Oleh: Rinto Setiyawan
Ketua Umum Ikatan Wajib Pajak Indonesia
Anggota Majelis Tinggi Partai X
Wakil Direktur Sekolah Negarawan X Institute
beritax.id – “Semua parpol itu kerajaan,” demikian ungkap Cak Nun, Emha Ainun Nadjib, dalam salah satu refleksinya yang menampar nurani. Pernyataan ini bukan sekadar satire, tapi cermin retak demokrasi Indonesia yang selama ini kita agung-agungkan sebagai “Negara Republik” dengan slogan “kedaulatan di tangan rakyat”.
Mari kita lihat kembali dasar konstitusi kita. Pasal 1 ayat (1) UUD 1945 menegaskan: Negara Indonesia ialah Negara Kesatuan, yang berbentuk Republik. Artinya, dalam bentuk republik, tidak ada raja, tidak ada kerajaan, tidak ada takhta warisan. Semua kekuasaan berasal dari rakyat, dijalankan oleh rakyat, dan untuk rakyat.
Lanjut ke Pasal 1 ayat (2): Kedaulatan berada di tangan rakyat dan dilaksanakan menurut Undang-Undang Dasar. Di sinilah letak persoalan fundamental kita. Ayat ini memang menegaskan kedaulatan milik rakyat, tetapi kemudian “diserahkan” dan “dibatasi” oleh Undang-Undang Dasar. Artinya, rakyat memiliki kedaulatan, tetapi tidak benar-benar menguasai pelaksanaannya. Kedaulatan berubah menjadi benda mati, dikelola oleh mekanisme formalistik yang mudah dikooptasi elite.
Implementasi UUD 1945
Lalu, bagaimana implementasinya dalam sistem politik? Pasal 6A ayat (2) UUD 1945 Amandemen Keempat menyebut: Pasangan calon Presiden dan Wakil Presiden diusulkan oleh partai politik atau gabungan partai politik peserta pemilihan umum.

______________________________

Tugas Latihan:
• 1. Tulis ulang bagian kutipan tentang kedaulatan rakyat dari "Implementasi UUD 1945" sampai dengan "peserta pemilihan umum.", dengan menukar "partai politik" menjadi "parpol".
• 2. Jawablah pertanyaan berikut berdasarkan kutipan tentang kedaulatan rakyat.
(a) Siapa yang mengungkapkan "Semua parpol itu kerajaan"?
(b) Pasal dan ayat UUD 1945 mana yang menegaskan bahwa Negara Indonesia berbentuk Republik?
(c) Menurut Pasal 6A ayat (2) UUD 1945 Amandemen Keempat, siapa yang mengusulkan pasangan calon Presiden dan Wakil Presiden?
• 3. Lanjutkan kutipan tentang kedaulatan rakyat mulai dari kalimat terakhirnya.
Baris-baris berikut tidak ada kaitannya dengan kutipan tentang kedaulatan rakyat.

[Item Tersimpan]
______________________________

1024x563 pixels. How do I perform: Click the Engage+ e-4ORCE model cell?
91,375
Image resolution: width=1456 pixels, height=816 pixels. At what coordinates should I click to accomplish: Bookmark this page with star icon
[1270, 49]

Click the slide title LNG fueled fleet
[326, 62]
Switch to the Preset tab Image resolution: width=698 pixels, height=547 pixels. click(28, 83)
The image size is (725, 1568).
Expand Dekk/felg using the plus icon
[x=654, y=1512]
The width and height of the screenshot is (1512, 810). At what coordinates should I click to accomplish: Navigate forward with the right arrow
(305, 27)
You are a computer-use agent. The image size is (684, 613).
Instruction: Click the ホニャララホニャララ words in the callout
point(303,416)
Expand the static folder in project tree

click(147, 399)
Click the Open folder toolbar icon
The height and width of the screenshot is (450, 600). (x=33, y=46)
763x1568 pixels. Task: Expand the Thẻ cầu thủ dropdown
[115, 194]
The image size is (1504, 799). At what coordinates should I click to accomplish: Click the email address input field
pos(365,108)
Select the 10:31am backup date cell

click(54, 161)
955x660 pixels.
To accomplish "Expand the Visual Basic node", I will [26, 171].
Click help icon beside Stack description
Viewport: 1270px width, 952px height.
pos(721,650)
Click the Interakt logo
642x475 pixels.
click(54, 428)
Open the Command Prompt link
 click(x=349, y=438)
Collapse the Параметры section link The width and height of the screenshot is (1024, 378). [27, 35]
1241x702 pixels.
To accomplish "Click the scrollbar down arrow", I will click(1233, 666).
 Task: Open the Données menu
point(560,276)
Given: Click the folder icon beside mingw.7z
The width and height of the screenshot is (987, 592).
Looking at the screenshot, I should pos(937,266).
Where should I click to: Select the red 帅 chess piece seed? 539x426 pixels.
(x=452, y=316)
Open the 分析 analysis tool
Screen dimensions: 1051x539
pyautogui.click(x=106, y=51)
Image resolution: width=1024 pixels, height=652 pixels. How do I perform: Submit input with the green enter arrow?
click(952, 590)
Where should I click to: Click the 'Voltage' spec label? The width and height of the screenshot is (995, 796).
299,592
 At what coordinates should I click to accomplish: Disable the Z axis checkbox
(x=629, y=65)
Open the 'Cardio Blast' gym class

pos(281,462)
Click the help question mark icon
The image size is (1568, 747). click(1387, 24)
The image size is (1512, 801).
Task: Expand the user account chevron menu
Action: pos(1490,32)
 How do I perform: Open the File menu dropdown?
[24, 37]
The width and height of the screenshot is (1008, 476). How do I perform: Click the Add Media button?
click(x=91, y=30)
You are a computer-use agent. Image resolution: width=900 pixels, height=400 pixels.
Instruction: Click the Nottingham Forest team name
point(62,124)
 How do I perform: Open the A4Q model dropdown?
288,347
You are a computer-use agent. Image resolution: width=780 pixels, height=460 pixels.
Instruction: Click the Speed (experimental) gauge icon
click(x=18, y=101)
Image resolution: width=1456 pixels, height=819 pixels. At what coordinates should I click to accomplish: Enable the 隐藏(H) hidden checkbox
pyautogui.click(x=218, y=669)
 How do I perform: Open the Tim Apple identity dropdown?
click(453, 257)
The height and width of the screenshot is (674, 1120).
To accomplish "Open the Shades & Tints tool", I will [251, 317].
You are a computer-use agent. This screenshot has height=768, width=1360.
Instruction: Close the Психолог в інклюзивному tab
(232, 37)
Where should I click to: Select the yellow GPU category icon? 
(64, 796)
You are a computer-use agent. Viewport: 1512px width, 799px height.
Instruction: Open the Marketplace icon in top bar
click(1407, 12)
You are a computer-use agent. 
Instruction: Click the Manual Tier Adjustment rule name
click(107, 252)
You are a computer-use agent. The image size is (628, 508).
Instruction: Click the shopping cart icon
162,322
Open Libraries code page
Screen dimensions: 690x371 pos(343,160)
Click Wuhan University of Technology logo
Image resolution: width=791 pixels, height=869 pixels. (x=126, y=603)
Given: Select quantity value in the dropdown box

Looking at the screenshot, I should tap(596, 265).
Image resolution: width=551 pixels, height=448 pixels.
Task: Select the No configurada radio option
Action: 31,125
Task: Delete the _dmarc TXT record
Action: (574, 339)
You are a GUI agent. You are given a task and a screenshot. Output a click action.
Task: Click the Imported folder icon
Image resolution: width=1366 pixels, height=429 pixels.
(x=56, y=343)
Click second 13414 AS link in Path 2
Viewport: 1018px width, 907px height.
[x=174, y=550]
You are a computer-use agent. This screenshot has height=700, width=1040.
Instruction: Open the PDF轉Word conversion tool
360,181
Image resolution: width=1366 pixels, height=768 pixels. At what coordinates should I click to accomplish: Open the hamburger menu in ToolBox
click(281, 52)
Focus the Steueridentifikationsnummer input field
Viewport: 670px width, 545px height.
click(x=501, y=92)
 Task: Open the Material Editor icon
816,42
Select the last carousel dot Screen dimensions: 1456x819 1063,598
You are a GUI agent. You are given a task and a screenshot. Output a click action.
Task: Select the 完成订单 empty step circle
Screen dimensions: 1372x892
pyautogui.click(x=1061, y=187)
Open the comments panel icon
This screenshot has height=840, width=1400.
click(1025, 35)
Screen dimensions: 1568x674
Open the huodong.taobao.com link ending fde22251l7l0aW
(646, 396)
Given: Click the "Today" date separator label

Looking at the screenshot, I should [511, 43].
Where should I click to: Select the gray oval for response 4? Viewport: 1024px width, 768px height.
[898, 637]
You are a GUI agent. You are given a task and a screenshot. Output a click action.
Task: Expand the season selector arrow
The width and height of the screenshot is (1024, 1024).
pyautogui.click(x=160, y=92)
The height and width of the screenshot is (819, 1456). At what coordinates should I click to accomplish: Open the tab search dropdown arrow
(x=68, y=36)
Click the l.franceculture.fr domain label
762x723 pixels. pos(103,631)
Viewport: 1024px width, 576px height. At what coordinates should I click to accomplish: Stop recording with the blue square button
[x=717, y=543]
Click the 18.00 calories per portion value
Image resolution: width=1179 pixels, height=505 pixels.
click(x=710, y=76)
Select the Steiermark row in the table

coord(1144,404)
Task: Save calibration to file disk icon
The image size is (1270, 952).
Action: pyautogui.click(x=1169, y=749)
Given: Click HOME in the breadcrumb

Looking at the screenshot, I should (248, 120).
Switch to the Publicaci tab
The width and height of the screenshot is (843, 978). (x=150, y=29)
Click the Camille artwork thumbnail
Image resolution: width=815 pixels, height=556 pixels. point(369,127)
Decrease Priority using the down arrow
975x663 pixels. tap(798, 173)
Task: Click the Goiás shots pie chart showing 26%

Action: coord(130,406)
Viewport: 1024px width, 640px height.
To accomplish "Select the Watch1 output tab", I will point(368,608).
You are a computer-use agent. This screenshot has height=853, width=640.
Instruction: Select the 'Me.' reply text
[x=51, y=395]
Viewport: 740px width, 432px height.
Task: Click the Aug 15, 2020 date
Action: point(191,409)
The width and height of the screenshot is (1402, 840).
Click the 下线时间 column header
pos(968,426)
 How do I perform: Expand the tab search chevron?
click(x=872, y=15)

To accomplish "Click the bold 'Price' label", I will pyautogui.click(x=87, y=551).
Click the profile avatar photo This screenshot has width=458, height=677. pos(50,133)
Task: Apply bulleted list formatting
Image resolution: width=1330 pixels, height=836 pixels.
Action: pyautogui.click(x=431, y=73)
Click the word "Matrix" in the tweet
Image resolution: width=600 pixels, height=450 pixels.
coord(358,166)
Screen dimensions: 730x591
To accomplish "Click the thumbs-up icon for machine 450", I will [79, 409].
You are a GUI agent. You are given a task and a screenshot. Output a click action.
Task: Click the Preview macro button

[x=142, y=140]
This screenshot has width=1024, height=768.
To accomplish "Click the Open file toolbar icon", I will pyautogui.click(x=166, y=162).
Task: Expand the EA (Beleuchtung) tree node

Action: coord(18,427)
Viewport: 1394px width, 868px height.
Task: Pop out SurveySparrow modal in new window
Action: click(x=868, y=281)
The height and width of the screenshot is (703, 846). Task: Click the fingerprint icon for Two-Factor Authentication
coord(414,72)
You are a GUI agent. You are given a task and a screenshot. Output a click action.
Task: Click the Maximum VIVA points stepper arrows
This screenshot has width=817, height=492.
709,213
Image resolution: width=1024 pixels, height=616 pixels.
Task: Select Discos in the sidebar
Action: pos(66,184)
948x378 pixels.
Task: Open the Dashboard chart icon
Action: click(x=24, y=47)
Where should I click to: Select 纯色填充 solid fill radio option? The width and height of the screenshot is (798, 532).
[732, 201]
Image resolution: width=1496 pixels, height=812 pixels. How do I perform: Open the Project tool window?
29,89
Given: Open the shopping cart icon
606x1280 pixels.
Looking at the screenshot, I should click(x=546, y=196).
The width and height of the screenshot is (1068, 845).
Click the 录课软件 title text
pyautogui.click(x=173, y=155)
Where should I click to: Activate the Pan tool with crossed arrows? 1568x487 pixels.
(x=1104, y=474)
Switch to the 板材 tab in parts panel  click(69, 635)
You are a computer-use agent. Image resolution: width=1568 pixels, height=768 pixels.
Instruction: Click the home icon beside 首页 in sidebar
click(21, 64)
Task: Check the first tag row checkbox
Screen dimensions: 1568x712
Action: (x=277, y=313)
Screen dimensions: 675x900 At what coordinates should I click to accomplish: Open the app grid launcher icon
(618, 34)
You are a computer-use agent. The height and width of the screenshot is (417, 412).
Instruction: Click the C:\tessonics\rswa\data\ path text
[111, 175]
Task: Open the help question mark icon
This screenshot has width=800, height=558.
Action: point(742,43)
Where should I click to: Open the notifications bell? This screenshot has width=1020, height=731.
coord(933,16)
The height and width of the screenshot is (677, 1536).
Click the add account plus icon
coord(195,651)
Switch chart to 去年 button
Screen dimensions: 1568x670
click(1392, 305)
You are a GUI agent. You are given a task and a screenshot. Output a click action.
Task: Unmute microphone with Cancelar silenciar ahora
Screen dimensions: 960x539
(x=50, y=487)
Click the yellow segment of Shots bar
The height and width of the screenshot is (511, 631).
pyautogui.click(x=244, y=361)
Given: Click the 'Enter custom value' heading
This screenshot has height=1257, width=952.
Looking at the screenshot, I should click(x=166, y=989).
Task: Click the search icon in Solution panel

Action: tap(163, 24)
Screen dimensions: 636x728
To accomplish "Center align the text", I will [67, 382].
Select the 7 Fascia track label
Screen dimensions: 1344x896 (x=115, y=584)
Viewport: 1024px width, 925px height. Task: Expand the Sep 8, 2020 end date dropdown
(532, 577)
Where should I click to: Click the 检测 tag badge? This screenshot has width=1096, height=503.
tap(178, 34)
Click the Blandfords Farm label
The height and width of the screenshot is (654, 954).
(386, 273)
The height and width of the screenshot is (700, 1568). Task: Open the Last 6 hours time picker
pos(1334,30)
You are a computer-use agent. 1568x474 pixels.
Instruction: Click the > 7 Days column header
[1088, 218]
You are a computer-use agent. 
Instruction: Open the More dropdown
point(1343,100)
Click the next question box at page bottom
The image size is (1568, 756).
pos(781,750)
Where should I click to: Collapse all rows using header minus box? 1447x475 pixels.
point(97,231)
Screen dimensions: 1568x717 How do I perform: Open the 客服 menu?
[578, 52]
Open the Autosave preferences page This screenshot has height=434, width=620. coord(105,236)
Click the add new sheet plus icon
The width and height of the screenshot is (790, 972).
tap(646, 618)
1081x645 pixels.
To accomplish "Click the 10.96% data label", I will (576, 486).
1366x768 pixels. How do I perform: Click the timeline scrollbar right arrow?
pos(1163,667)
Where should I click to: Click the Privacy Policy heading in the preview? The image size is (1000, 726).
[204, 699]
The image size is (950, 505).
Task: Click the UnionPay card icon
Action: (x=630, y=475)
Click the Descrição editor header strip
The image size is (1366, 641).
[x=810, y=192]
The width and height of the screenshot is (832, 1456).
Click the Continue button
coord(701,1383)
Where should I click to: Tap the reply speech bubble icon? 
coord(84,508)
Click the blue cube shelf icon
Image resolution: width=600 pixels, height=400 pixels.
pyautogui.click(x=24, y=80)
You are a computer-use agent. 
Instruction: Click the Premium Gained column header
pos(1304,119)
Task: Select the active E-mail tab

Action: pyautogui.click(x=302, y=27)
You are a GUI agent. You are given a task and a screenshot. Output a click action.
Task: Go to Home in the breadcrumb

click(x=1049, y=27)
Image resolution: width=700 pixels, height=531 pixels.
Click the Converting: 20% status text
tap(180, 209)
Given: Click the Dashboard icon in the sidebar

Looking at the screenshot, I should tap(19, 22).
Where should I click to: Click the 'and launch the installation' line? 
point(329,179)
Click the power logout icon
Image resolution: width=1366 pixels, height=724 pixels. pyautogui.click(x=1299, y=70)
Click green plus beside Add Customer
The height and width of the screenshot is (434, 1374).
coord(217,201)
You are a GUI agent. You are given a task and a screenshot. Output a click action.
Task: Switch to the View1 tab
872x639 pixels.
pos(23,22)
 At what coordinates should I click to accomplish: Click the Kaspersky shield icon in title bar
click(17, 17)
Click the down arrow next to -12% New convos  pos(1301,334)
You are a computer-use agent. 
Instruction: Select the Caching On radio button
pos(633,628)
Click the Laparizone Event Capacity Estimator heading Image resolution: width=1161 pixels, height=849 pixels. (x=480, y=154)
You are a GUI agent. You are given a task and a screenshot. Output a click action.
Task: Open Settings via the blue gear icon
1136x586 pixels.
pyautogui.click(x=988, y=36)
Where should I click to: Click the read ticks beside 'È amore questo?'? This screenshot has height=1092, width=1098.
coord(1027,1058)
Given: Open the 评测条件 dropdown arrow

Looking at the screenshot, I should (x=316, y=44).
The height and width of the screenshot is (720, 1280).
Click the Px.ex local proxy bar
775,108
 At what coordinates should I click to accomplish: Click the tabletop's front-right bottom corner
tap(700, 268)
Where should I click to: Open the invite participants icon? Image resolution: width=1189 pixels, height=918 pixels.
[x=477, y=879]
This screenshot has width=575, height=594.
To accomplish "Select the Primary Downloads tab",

______________________________

Daftar Jawaban:
• 1.
Implementasi UUD 1945
Lalu, bagaimana implementasinya dalam sistem politik? Pasal 6A ayat (2) UUD 1945 Amandemen Keempat menyebut: Pasangan calon Presiden dan Wakil Presiden diusulkan oleh parpol atau gabungan parpol peserta pemilihan umum.

• 2.
(a) Cak Nun, Emha Ainun Nadjib.
(b) Pasal 1 ayat (1).
(c) Partai politik atau gabungan partai politik peserta pemilihan umum.

• 3.
Inilah pintu masuknya “kerajaan-kerajaan mini” yang disebut Cak Nun. Parpol bukan lagi sekadar alat demokrasi, tetapi berubah menjadi “kerajaan” dengan rajanya masing-masing. PDIP adalah “Kerajaan Bung Karno” dengan Megawati sebagai pewaris tahta. Partai Demokrat adalah “Kerajaan SBY” yang setiap langkah politiknya harus restu sang pendiri. Bahkan partai-partai baru pun lahir sebagai kerajaan keluarga atau korporasi, bukan sebagai wadah ideologi rakyat.
Lalu, di mana posisi rakyat? Rakyat dijadikan sekadar “penduduk” yang boleh memilih, tetapi tidak pernah menentukan. Mereka hanya diminta legitimasinya lima tahun sekali melalui surat suara. Setelah itu, kedaulatan pun hilang, diambil alih oleh “raja-raja partai” yang berbisik di ruang-ruang rapat tertutup.
Inilah yang disebut Cak Nun sebagai tragedi besar republik ini: “Semua parpol itu kerajaan, dan kerajaan terbesar adalah kerajaan Bung Karno. Maka keputusan PDIP tetap Megawati. Sama halnya Demokrat tetap SBY. Semua bikin kerajaan sekarang.”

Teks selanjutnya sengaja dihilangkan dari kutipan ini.